For the second time since opening, the “House of Eternal Return” – a surreal set of rooms inhabited by a fictional family whose strange story is hidden in the details – closed its doors for about two weeks of renovations and creation of new spaces.

“It has more detail and feels like more mature of a product,” Taggart said.

Last year, around this time, the new projects included the gift shop’s expansion and creating an ice machine that acts as a portal to a mirror-filled room.

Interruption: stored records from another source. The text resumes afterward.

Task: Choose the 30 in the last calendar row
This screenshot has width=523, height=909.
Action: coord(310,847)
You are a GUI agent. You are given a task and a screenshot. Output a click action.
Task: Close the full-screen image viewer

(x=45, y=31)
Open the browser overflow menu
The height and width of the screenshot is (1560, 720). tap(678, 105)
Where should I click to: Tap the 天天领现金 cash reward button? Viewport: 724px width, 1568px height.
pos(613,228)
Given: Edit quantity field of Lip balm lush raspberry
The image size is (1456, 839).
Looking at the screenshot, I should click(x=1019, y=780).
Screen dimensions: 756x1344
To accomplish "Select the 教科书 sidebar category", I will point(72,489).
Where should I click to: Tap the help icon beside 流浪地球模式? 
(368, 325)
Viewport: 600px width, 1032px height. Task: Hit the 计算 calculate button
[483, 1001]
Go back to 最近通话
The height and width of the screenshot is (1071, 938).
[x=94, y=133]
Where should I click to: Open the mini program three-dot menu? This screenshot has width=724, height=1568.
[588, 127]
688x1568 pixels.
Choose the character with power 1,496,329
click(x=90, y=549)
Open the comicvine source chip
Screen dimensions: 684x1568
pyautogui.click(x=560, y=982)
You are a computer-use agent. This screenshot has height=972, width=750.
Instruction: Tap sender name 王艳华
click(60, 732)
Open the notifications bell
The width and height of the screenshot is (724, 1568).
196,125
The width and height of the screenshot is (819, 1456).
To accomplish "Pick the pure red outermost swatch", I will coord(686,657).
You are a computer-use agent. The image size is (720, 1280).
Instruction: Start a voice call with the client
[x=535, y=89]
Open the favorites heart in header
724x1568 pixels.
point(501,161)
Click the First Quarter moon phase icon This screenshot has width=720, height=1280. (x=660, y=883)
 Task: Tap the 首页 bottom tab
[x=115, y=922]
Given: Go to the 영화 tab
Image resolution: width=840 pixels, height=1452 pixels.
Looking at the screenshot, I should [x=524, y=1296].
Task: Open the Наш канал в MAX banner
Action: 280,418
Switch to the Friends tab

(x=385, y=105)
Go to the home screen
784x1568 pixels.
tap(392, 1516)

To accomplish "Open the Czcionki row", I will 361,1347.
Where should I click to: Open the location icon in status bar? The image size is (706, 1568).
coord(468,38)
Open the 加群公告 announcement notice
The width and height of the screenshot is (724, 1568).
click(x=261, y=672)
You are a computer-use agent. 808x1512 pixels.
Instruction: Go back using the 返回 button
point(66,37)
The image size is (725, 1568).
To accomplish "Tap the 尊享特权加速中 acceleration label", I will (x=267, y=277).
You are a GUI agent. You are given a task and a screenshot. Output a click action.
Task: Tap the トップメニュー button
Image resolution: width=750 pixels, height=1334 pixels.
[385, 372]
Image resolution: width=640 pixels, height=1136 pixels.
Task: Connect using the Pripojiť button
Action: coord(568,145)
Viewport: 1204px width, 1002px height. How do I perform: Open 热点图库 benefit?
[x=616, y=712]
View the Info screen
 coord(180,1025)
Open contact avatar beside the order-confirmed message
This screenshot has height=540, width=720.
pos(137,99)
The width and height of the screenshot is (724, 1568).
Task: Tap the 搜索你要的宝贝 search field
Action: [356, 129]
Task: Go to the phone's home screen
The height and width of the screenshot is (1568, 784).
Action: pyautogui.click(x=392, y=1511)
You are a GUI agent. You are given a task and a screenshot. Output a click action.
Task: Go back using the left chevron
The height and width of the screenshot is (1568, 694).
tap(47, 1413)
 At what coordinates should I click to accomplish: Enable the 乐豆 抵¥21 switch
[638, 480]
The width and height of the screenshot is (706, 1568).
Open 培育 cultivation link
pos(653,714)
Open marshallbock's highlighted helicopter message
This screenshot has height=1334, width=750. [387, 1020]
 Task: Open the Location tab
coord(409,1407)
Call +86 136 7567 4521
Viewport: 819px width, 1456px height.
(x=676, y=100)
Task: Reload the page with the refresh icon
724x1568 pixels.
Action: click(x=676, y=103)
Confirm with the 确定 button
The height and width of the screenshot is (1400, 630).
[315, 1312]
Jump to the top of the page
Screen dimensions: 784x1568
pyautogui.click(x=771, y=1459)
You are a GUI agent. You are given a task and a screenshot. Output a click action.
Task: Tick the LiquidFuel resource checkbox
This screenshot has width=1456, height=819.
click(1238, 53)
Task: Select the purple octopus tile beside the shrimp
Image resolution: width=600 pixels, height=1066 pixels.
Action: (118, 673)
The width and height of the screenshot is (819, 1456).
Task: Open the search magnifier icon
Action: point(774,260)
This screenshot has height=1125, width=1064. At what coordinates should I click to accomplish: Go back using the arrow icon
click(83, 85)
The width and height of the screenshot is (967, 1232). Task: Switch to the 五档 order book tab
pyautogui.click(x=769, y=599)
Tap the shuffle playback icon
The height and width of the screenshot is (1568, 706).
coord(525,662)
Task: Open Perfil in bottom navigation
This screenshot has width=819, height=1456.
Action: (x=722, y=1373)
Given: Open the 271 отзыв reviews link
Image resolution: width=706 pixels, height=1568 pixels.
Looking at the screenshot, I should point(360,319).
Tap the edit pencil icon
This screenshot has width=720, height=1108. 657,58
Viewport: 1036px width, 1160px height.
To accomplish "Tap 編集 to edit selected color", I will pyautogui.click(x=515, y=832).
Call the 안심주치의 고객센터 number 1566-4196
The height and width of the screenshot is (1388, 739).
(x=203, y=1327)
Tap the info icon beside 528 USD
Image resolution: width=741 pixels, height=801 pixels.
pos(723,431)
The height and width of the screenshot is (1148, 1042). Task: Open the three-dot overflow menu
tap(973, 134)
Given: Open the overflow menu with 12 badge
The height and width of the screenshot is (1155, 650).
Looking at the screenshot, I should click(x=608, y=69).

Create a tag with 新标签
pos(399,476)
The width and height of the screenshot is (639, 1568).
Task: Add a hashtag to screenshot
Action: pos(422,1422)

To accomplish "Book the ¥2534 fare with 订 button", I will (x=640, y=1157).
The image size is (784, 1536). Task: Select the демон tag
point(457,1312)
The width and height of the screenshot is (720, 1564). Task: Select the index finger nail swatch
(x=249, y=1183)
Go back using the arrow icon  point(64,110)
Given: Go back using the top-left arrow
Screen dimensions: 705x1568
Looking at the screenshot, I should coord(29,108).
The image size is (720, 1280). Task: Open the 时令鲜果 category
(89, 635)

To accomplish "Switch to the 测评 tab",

CEO Vince Kadlubek said the Santa Fe location – Meow Wolf is famously expanding with big, new ventures in Denver and Las Vegas, Nev. – will likely continue the annual renovations in an effort to keep the experience exciting, particularly for repeat visitors.

This year, the exhibition closed Jan. 29-Feb. 12. Upgrades ranged from two new rooms to explore and a new cafe/bar, as well as smaller-scale improvements that Kadlubek described as “polishing the gem.”

Those included several new large art pieces, two new consoles in the arcade room and about five additional murals throughout the building, including one made with nonprofit ARTSmart and 10 Milagro Middle School students. The changes were in addition to repainting and refreshing already existing spaces.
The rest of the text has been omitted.